*TEXT EXTRACT*.
══════════
Machiavelli in Love

Something of a historical villain, Niccolo Machiavelli is one of history’s most enduring characters.  A staple in high school history books and a standard question on the European History Advanced Placement exam, Machiavelli is forever remembered for his political commentary, The Prince, and its amoral philosophy that “the ends justifies the means”.  Modern scholarship has done little – if anything – to refute Machiavelli’s reputation as a Renaissance bad boy.  For instance, in the index to his book Machiavelli’s Virtue, Harvey Mansfield indexes the word “Machiavellism” as  “See also evil” (366). Furthermore, in his text Mansfield tries to explain that Machiavelli never actually wrote the exact phrase “the ends justifies the means” by instead writing,  “…he said worse: that the end makes the means honorable, and that moral men believe this” (27).   While it’s useless to refute Machiavelli’s amoral attitude in The Prince, it’s not fair to judge Machiavelli, the man, as merely sinister and heartless.  In fact, to call him heartless would indeed be a grave error, for just as much as he was a critic and anticleric, Machiavelli was an experienced and passionate lover. 

Consider this sonnet written to Francesco Vettori in January 1515:   

Many times the young Archer

had already tried to wound my breast

with his arrows, because he takes pleasure

in showing contempt for and inflicting injury on others;

  and although those arrows were sharp and fierce,

so much so that a diamond couldn’t have withstood the blow,

nonetheless they found such a resistant target

that he had little regard for all their power.

  So he, full of indignation and fury,

In order to give proof of his exalted excellence,

Changed quiver, changed arrow and bow;

  and he fired one with such violence

that I still grieve over my wounds,

and I confess and acknowledge his power.   (Najemy 326)


Whether or not this is a specific reference to a single love of his own, by writing this poem Machiavelli is acknowledging the overwhelming power of Cupid’s arrow.  Love’s power over Machiavelli and his dependence on it is evident time and time again throughout many of his writings – most notably his personal letters. This paper will attempt to dissect five various love relationships of Machiavelli’s, namely that between Machiavelli and his wife, Marietta; Machiavelli and his courtesans; Machiavelli and his male family members, Machiavelli and his friends, and, finally, Machiavelli and Italy.   Ultimately ideas will emerge to answer the questions who did Machiavelli love, why did he love them, and how did he benefit from this love.
══════════
According to the Machiavelli paper, to whom did Machiavelli write the sonnet of January 1515? Answer from the Machiavelli paper alone, without outside knowledge.

*INFORMATION SHOWN*.
══════════
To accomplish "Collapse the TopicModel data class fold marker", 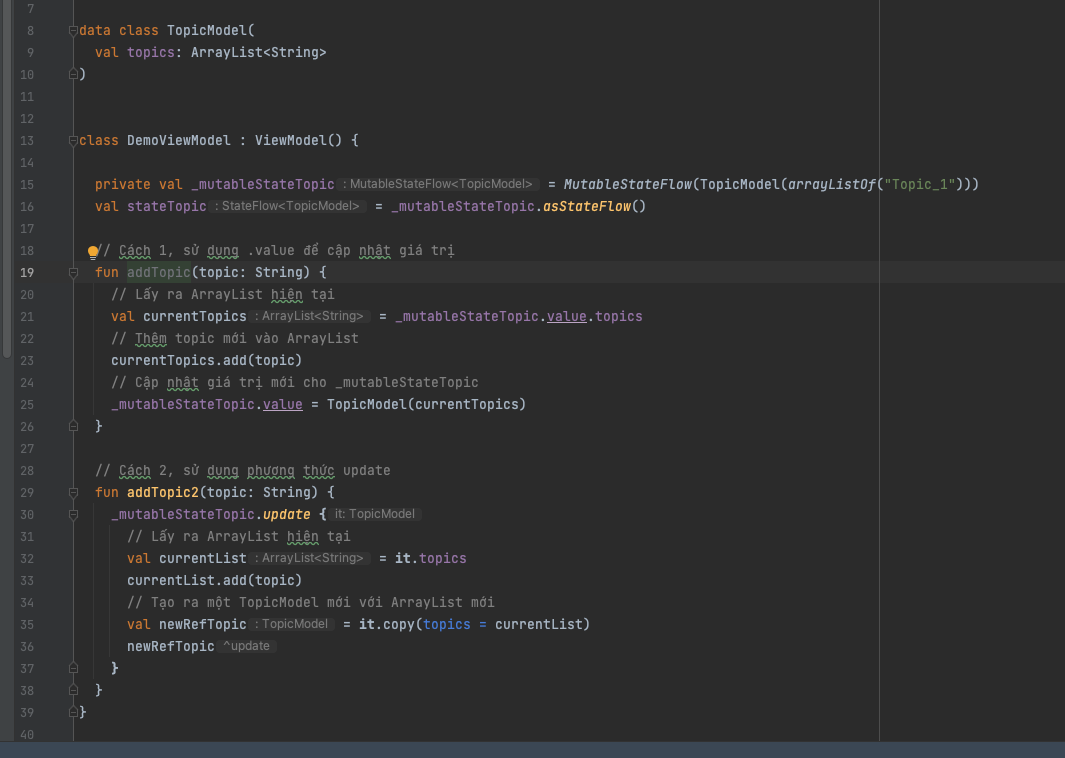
══════════
*FULL RESPONSE*. Francesco Vettori